自己肯定感が低いままだと、別れた彼に執着しやすくなることがあります。今日はそんなお話を。
自己肯定感と恋愛には密接な関係がある
ある女性がカウンセリングにやってきました。(※ご了承を得てのお話です)
「半年前に別れた彼のことがどうしても忘れられないんです。これって執着しているといことでしょうか?」
お話を聞いてみると、彼とは二年ほどのお付き合い。「嫌いになったわけではないけれど、君との将来がどうしても描けないんだ」というよく分からない理由でふられてしまったのです。

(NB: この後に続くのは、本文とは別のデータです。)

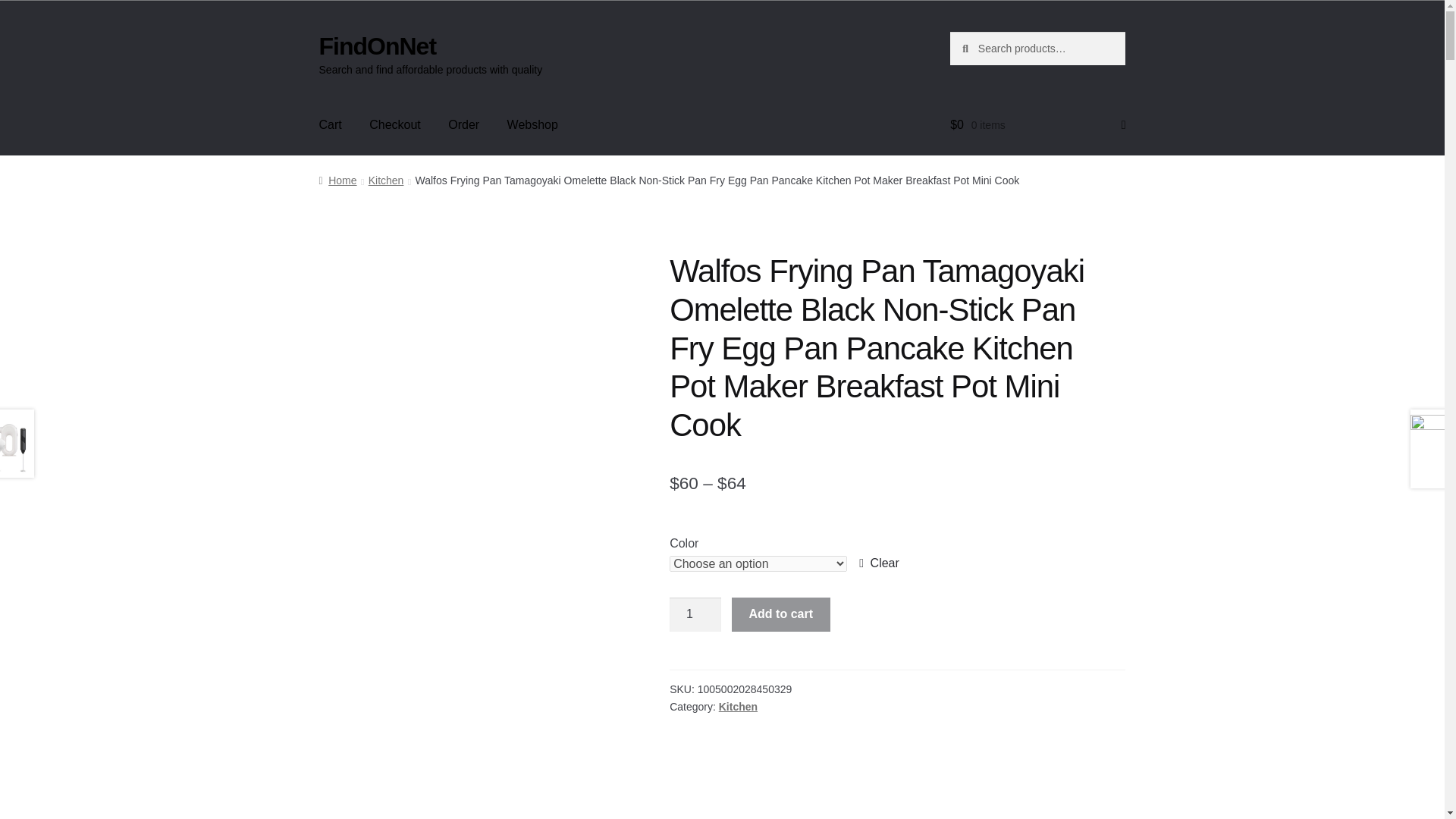
Home (337, 180)
Kitchen (386, 180)
Clear (879, 563)
Add to cart (780, 614)
Checkout (394, 124)
Kitchen (738, 706)
Webshop (532, 124)
FindOnNet (377, 45)
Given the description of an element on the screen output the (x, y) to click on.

「好きだけど付き合えないとか」「ひとりになりたいんだ」とか、よく分からない理由での別れが増えているような気がします。はっきり別れを告げない男性が増えたのかな。
それでも執着するぐらいだから、よほどステキな恋愛だったのだろうと想像するのですが、そうでもないというんです。
「お付き合いしているときは言いたいことは言えずに我慢ばかりでした。もっと自分の気持ちが言えていたら、うまくいったのかもしれないと思うんですよね…」
自信がなかったからダメだったんだろうと、彼女は自分のことをとても責めていました。
友達に相談すると、「そんな彼のことなんて早く忘れて、さっさと婚活したほうがいいよ」と言われたので、別れて3か月ほどした頃から婚活を始めたのです。
何人かの男性にあってみたものの、そこから先が進みません。どの男性とあっても好きになれないのです。「なんか彼と比べてしまって…」「なんか彼以上の人が現れなくて…」。
皆さんは、彼女の言葉にちょっと注目してほしいんですね。
「なんか彼と比べてしまって」というのは、いまだに別れた彼を基準にして他の男性を見ているということなんです。
「なんか彼以上の人が現れなくて」というのは、彼女にとってはまだ彼がNO1の座にいるので、それ以上の人が現れてこないのです。
執着しているときには視野が狭くなっています。本人的には「婚活しているのにちっともいい人がいない」と感じているのですが、心がまだ彼のことを見ているので他の人が目に入ってこないのです。
さきほどの彼女はこういいました。
「やっぱり、彼がいいと思うんです。彼に迷惑をかけなければ、私が勝手に好きでいる分には構わないですよね。
どうしても諦めきれない時に、人はこんなふうにいうようになるんです。「私が勝手に好きでいる分にはかまわないですよね」。何人もの人からこのような言葉を聞いてきました。
彼を失わないことが最優先になると、自分が幸せであるかどうかはどうでもよくなるんです。ずっと思い続けてそこで時計の針を止めてしまうことも。
なので、彼女にこう聞きました。
「なぜそんなに彼がいいのですか?」
こんな答えが返ってきました。
「彼以外に私のことを好きになってくれる人はいないと思うんです」
彼女にとって初めてお付き合いした人で、始めて好きだと言ってくれた男性だったんですよね。執着してしまうのも無理もないなと思いました。
執着をする背景には、なんらかのネガティブな感情が存在しているので、「彼しか」「あれほど」「はじめて」「こんなに」という表現になることが多いのです。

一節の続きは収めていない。